Like before, since 7 October, 2023, the resistance has now embarked on the increasing use of ambushes and booby-trap operations of luring Israeli soldiers and targeting Israeli tanks, armored vehicles and bulldozers while firing at them through locally-made, cheap but effective and deadly missiles that resulted in many of these soldiers being killed and badly-injured – numbers in the thousands – while many of the tanks and bulldozers either blown up and/or put out of action.

Towards the end of April onwards, this strategy was reactivated at full length and on different days sniping Israeli soldiers and targeting armoury would rise in multiple and different operations through the Gaza Strip. What is today of major worry to the Israeli army is that these geographical areas which were supposed to be “cleaned up” from Palestinian operatives are becoming active once again which means that for the Israeli army its back to square one.

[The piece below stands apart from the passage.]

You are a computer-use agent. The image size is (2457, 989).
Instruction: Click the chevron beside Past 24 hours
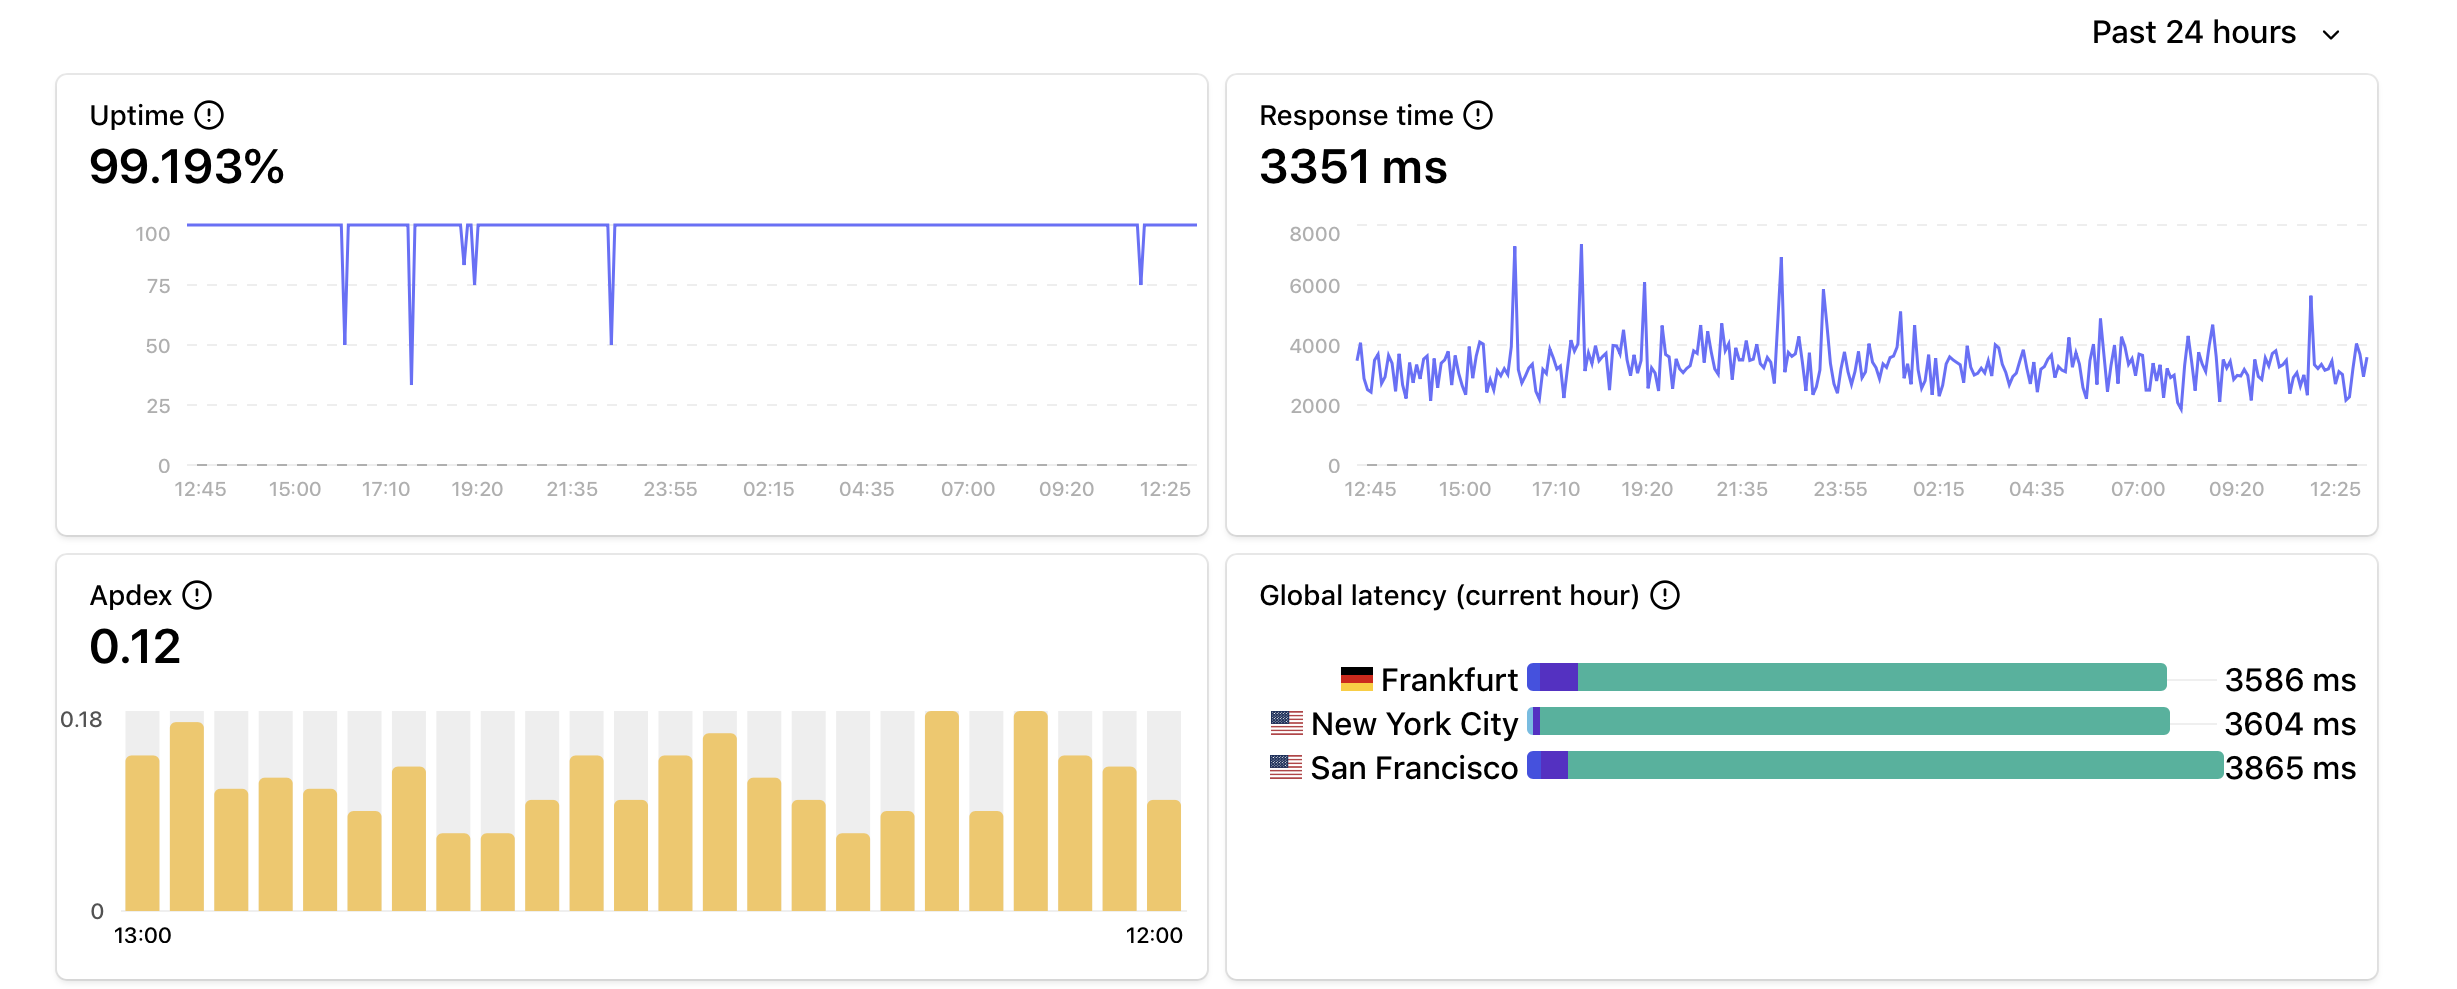click(2331, 35)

The Israeli army had literally destroyed many of the major cities, towns, neighborhoods, villages of Gaza not once but many times. They entered places like Khan Younis, Jabalia, Shujaiyia, Nuseirat, Rafah and many more multiple times and declared them free from Palestinian resistance groups but these fighters just continue to emerge as seen recently and to the chagrin and frustration of the Israeli army.

Such frustration has led Israeli politicians like Netanyhu, and arch anti-Palestinian politicians like Itamar Ben-Gvir, Minister of National Security and hated by some Israelis for his extreme rightwing views to call for the re-occupation of Gaza, something that Netanyahu is actively contemplating. The prevailing view that once the army gets into Gaza once again, and on a mass scale, they can never leave! There are many in the army who have long rejected such an idea because they know of the “bloody situation” their soldiers would face.

However, the Israeli government and its army continues to operate under a set of illusions it is refusing to budge away from simply because Hamas and the Palestinian resistance presence is still operating in Gaza and in a robust mode to fight and kill Israeli soldiers and destroy their tanks and military hardware.

This is in addition to the fact the Israel and its army is getting nowhere near to freeing the rest of the hostages and who are likely to die if Israel embarks on a bigger war on Gaza and which Netanyahu and his extremist government are determined to do despite the warnings of the Israeli army which admits the rest of the hostages could die in any bigger military offensive.

Trump in region

Throughout this war there was always one external factor that played a permanent role in fuelling the Israeli genocide of Gaza and that was the United States through its provision of military support to Tel Aviv first under the Joe Biden administration and now under Trump.

If he could be persuaded to stop the supply of weapons to Israel, Netanyahu will finally stop the war on Gaza. Trump is on record, especially when he was running for the White House he would stop the war in Ukraine and Gaza. But will he? First of all, the Israeli lobby is entrenched in the US government.

However, there is one important factor that can pressure the Trump administration and that is the Arab countries. Trump is soon visiting Saudi Arabia and the Gulf countries including Qatar and the United Arab Emirates. If enough pressure can be applied from these quarters then surely the US president can move on the Gaza issue and halt any plans that Netanyahu is concocting for the enclave.

The Trump visit is being made in mid-May and its already played as a “bilateral” tour between the United States and these states whilest focusing on investment. And this is where their influence can be made with investment, economics and politics moving on one pedestal.

So the ball at the present time is in the hands of the Arab Gulf countries!